Title Description
Xiao Ming full interest in mathematics, and is a studious student, always stay in the classroom after class to ask some questions to the teacher. One day he went to school in the morning ride, the road to see the old man is a pruning plants and flowers, suddenly thought of a question about pruning flowers. So day after school, Xiao Ming to raise the issue with the teacher:
A strange flower, above even have a total of NN N flowers, a total of N-1N-1 N - 1 Tiao branches to flower together, and when not pruned every flower is not isolated. Each flower has a "beautiful index", the greater the number of flower more beautiful, but also "beautiful index" is negative, indicating flower looking at all disgusting.
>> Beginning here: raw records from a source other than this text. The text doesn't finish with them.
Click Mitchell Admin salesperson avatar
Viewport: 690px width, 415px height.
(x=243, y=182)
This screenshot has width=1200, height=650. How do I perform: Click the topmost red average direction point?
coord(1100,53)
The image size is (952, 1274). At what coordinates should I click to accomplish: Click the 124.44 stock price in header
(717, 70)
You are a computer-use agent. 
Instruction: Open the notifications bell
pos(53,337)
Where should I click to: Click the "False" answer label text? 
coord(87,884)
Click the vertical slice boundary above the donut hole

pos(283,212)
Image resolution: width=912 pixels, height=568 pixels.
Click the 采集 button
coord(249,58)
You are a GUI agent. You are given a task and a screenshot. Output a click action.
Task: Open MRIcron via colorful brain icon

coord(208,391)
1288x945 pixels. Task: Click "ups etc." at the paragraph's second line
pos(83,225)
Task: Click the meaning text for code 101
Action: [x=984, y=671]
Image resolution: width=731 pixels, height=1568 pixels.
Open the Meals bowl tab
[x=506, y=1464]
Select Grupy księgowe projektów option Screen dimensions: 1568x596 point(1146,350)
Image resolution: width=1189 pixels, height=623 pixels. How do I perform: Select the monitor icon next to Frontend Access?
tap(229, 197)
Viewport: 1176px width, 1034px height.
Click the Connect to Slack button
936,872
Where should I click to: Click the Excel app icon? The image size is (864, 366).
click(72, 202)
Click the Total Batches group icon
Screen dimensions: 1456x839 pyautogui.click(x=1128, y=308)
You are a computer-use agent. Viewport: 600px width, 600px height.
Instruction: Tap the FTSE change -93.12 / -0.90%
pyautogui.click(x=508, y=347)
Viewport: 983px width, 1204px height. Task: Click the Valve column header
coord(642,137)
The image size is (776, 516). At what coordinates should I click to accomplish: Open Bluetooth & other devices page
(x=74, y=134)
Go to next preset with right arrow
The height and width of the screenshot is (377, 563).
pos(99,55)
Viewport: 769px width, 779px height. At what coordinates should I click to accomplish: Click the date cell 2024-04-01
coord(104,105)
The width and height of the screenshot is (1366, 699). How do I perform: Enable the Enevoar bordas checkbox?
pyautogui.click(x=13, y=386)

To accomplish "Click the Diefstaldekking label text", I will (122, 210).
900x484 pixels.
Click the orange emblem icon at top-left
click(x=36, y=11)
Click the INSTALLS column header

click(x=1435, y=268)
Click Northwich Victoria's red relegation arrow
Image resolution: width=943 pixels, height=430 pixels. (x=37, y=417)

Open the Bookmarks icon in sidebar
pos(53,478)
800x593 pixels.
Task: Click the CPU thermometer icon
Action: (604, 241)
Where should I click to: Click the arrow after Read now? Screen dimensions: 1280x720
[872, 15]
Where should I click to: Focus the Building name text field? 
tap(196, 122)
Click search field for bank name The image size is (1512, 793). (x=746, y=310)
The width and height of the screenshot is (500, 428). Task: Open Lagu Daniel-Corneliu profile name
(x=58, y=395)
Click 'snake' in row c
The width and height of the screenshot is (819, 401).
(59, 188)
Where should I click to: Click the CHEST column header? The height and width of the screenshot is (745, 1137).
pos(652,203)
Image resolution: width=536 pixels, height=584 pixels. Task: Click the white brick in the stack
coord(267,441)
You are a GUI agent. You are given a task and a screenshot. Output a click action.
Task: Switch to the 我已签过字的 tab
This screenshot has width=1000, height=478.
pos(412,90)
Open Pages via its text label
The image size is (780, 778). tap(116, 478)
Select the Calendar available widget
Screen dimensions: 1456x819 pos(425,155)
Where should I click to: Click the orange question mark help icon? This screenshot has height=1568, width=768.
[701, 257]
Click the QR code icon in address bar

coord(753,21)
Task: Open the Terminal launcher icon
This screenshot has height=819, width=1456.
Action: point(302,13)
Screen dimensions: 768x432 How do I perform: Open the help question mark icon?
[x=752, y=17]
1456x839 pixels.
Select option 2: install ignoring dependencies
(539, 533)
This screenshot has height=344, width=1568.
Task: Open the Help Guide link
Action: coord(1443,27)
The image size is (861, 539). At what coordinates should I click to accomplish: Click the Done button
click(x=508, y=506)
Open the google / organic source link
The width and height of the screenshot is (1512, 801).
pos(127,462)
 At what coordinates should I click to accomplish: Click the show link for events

The so-called "pruning", which means: get rid of a branch of them, so a flower became two, which one throw. After a series of "pruning", left the last one flower (possibly a). The teacher's task is to: (what can be "trimmed" are not carried out) through a series of "pruning", so that the rest of the kindred (flower) all the flowers on the flower "Beautiful index" and the largest sum.
The teacher thought for a moment, gives positive solution. Xiao Ming see the problem is easily broken, very unhappy, so he used to ask you.
Input Format
The first line of an integer N (1≤N≤16000) N (. 1 ≤ N ≤ 16000) N ( . 1 ≤ N ≤ . 1 . 6 0 0 0 ). It represents the total of the original flowers growing on NN N flowers.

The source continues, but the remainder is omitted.